§ Entries provided:
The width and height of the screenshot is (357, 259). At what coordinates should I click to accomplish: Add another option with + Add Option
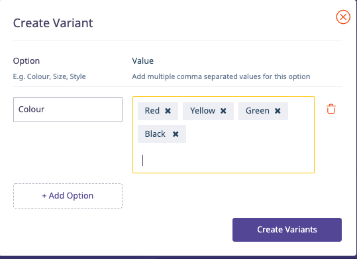click(68, 196)
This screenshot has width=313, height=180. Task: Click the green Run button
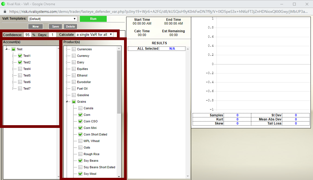pos(93,19)
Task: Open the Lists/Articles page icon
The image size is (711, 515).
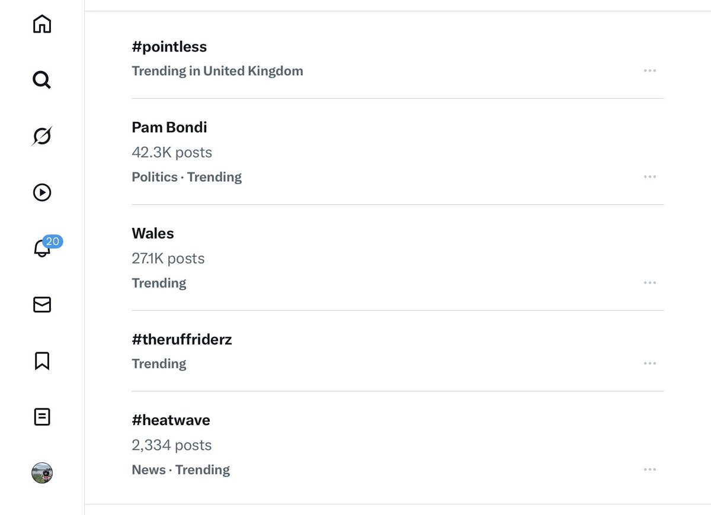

§ Your goal: Please return all of the material above exactly, minus any pictures.

§ Exercise response:
The width and height of the screenshot is (357, 259). At what coordinates should I click to accomplish: Add another option with + Add Option
click(68, 196)
This screenshot has width=313, height=180. Task: Click the green Run button
pos(93,19)
Task: Open the Lists/Articles page icon
The image size is (711, 515).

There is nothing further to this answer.